Llegué a Querétaro hace apenas seis años, casi siete. Como tantas personas, vine a esta ciudad por redes familiares y con la promesa de una calidad de vida que, tristemente, pocas ciudades en México pueden ofrecer hoy. Y es que Santiago atrae a trabajadores de la industria, comerciantes y profesionistas que buscan estabilidad. También llegan familias enteras que han dejado atrás ciudades cada vez más violentas o con servicios colapsados, convencidas de que aquí podrán empezar de nuevo. Algunas vienen con un plan claro; otras, solo con la esperanza en las maletas.

Lo veo con cada nueva generación de estudiantes. En la UNAM en Querétaro hay una presencia importante de jóvenes que han migrado desde otros estados. Llegan a la máxima casa de estudios, aprovechando que, a diferencia de Ciudad Universitaria, aquí hay menos saturación. Sus familias se sienten más cómodas: por la cercanía o por la idea de que aquí se vive con mayor seguridad. La diversidad de esta comunidad nos recuerda, día a día, que Querétaro se ha convertido en un crisol donde se entrelazan orígenes, historias y trayectorias. Y esa diversidad ha enriquecido la vida cotidiana: en la oferta laboral, en la comida, en las expresiones, en el habla y en la manera de habitar la ciudad.

Aunque esta diversidad – que es cada vez más evidente en muchos espacios laborales, educativos y recreativos - aparece en los discursos, hay sectores que la perciben como amenaza. Se ha dicho incluso que la llegada de personas foráneas está vinculada al aumento de la inseguridad. Estos prejuicios descansan en dos ideas equivocadas. La primera es una idea que desvaloriza los aportes que hacemos quienes migramos: como si la ciudad se transformara sola, sin las manos, los oficios, las prácticas y las voces que llegan cada día. La segunda, que interpreta el crecimiento de la vida urbana como la raíz de todos los males.
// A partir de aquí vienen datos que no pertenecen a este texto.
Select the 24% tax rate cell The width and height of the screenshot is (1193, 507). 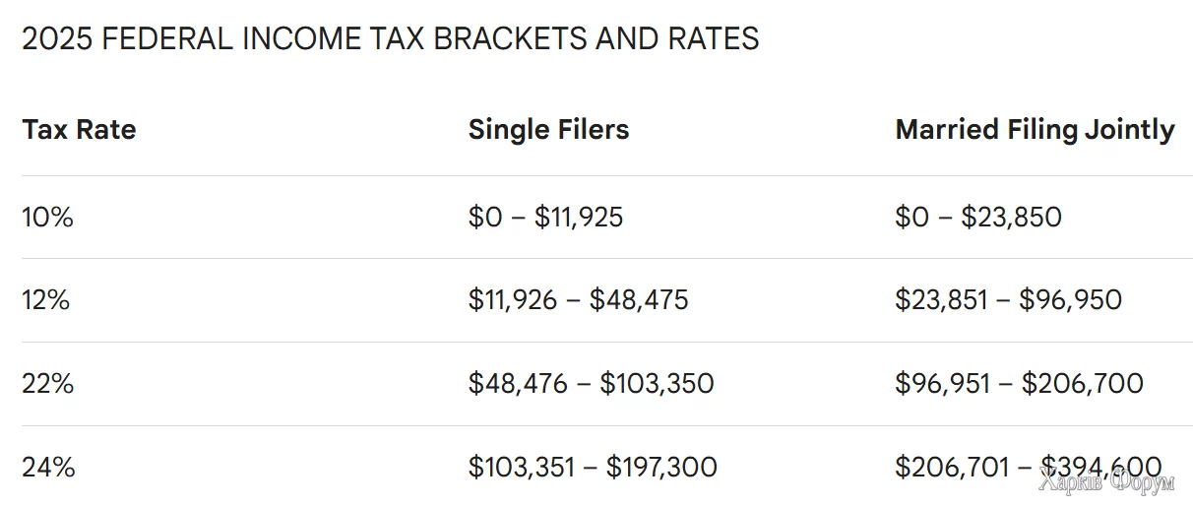click(48, 468)
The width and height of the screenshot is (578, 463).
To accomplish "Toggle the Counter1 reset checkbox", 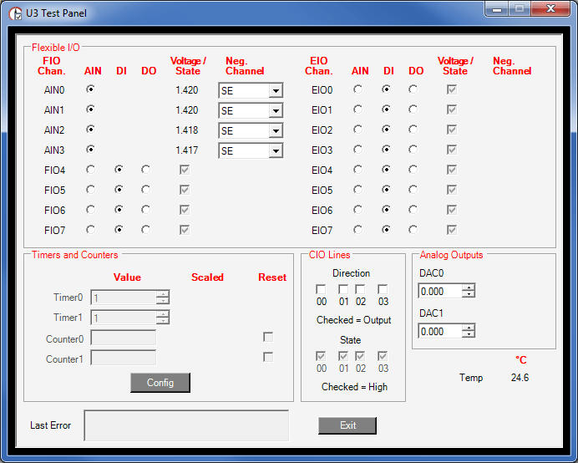I will coord(268,357).
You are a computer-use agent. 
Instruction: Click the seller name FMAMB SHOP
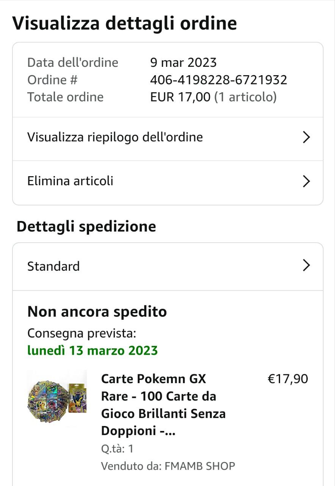coord(200,466)
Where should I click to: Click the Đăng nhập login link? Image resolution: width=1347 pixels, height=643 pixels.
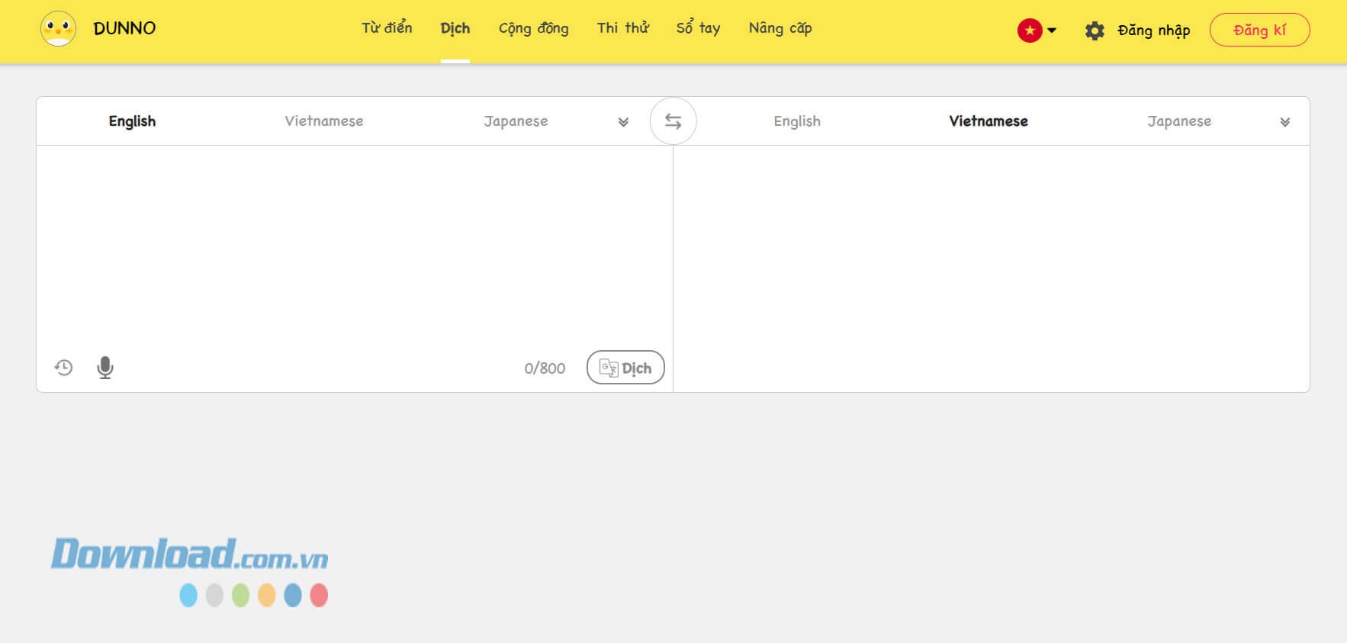[x=1153, y=31]
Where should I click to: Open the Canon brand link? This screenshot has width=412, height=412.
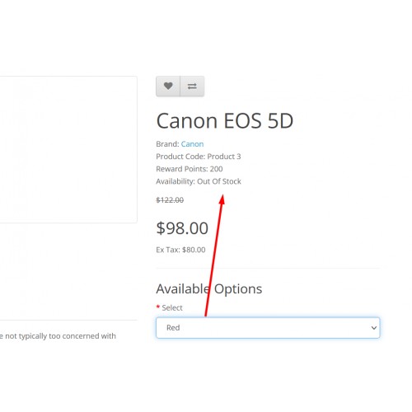click(192, 144)
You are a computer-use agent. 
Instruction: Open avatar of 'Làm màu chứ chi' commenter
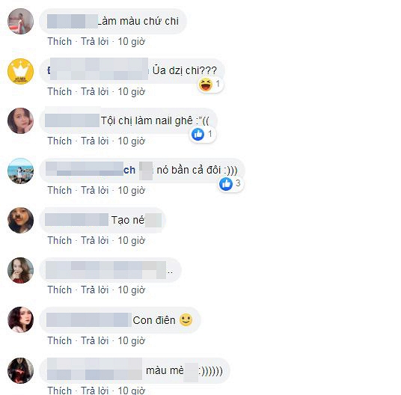point(20,21)
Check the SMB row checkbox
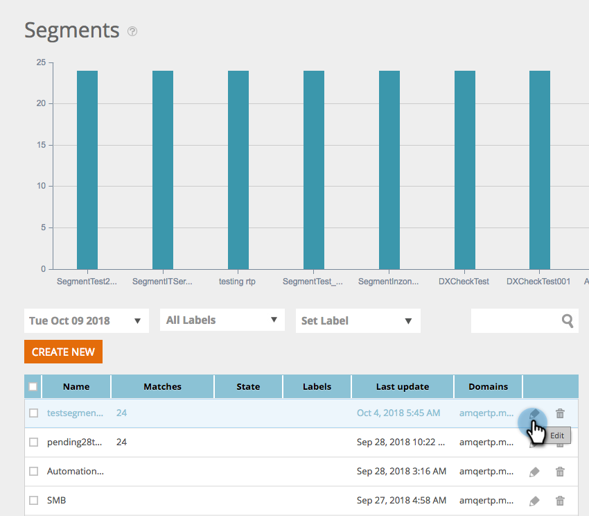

Desde esa mirada, se añora una ciudad pequeña, sin cambios, y todo lo que implique transformación es visto con desconfianza. Así, se termina culpando a la ciudad misma, como si fuera el problema. Pero la ciudad no es el problema. Lo son las decisiones que se toman sobre ella, la manera en que se organiza, se distribuye y se gobierna. Y aunque todas las personas habitamos la ciudad, no todas participamos con el mismo grado de poder: hay quienes influyen en las políticas públicas y quienes apenas logran hacerse escuchar.

Desde algunos espacios institucionales se ha propuesto construir una nueva identidad queretana, a partir de la idea de que la inseguridad se origina en la falta de una identidad compartida. Es cierto que toda ciudad necesita referentes comunes, sentidos de pertenencia que ayuden a tejer comunidad. Pero eso no se logra por decreto. La identidad no se impone: se construye en el camino, con el paso de quienes llegan, con los vínculos que crean, con los espacios que resignifican. Querétaro ya está cambiando; se transforma todos los días. La identidad no está grabada en piedra. Es una mezcla que cruza generaciones y territorios. Si hay conflicto, no se debe a la diversidad, sino al rechazo a reconocerla. Cuando se insiste en dividir entre quienes pertenecen y quienes no, lo demás se normaliza: políticas que excluyen, discursos que jerarquizan, barrios buenos y malos, ciudadanías plenas y otras a medias.

Algunos de los nuevos queretanos tienen dieciocho años y están por llegar con una mochila al hombro, buscando dónde inscribirse y con quién compartir cuarto. Aprenden la ciudad, se la apropian, la cuestionan. Ellos, sin saberlo, están ayudando a escribir la nueva historia de Querétaro.